Worst of all, it turns out that Bearantula is getting ready to lay his eggs — and just like a tarantula, he can lay up to 2000 eggs at one time. "If we don't manage to stop him before he finishes his nest," says Jewel Staite, "we'll be up to our armpits in Bearantulas by next week!"
Eventually, they have no choice but to use the Darwinoscope again —- this time to breed Bearantula's only natural predator, the financial services regulator of the year one million. A kind of half-squirrel, half-duck, half-eagle, it has the power of flight and is amphibious, Squirruckle has the power to trap Bearantula in its beak while thwapping Bearantula with its huge fluffy tail. Bearantula and Squirruckle grapple while debating deregulation and the role of the government in bailing out large financial institution. "Grrrrrrrrrrrrrrrrrramm-Leach-Bliley!" snarls Bearantula. "Dodd-Frank!" chitters Squirruckle.

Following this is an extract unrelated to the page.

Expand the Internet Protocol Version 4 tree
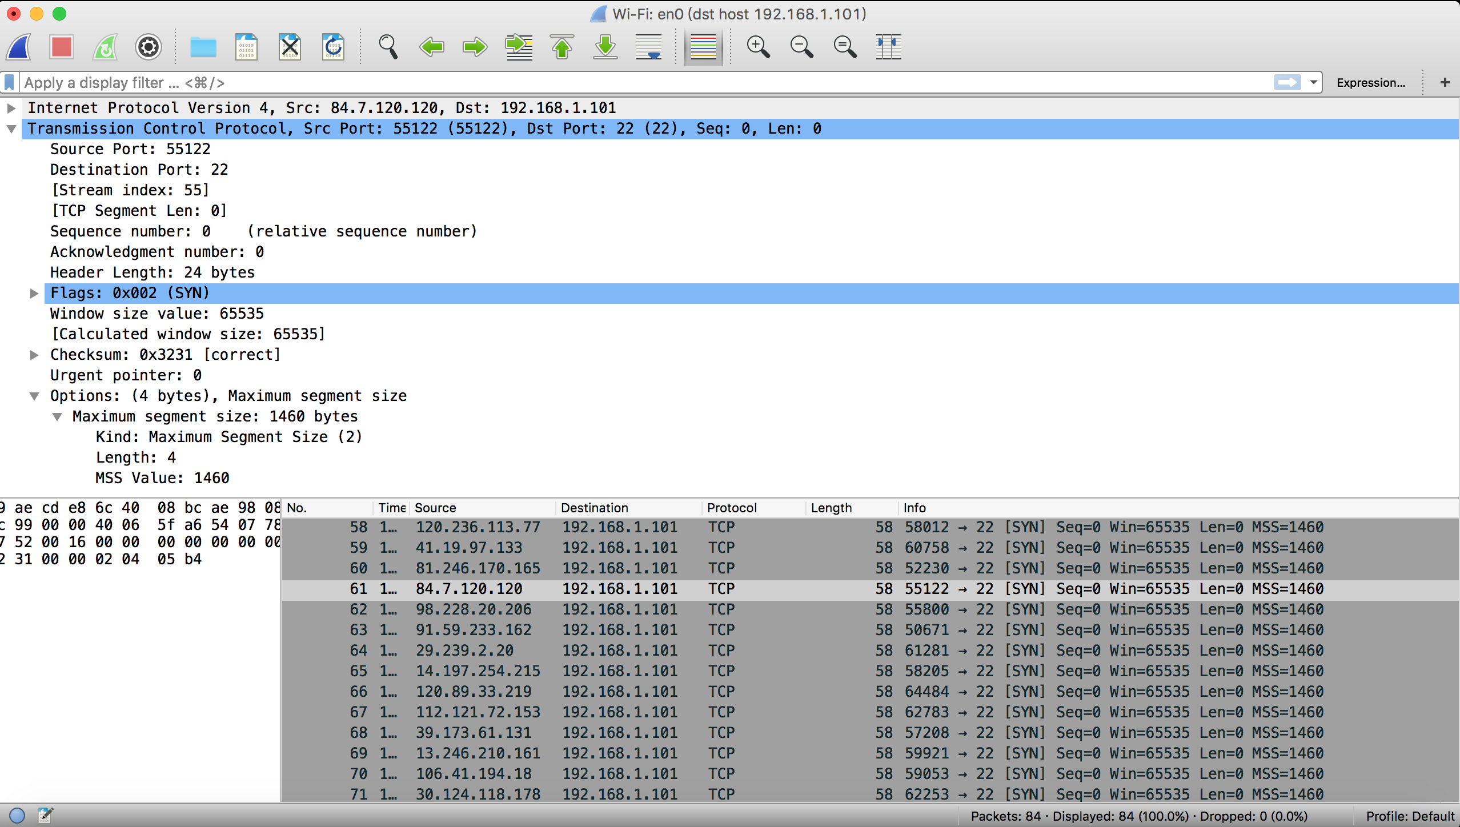 (x=11, y=108)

Finally, once everybody is dead except for Jewel Staite and the guy from Forever Knight, Squirruckle and Bearantula both perish in a huge fireball of destruction, in front of which Jewel and the guy from Forever Knight kiss, their passion consummated at last. But in the movie's final haunting shot, we see that one Bearantula egg survived the destruction... and it's beginning to vibrate with an unearthly motion, as if something were fighting to get out...
Will this cinematic masterpiece ever come to your screens? It's up to Syfy! Start writing your letters now!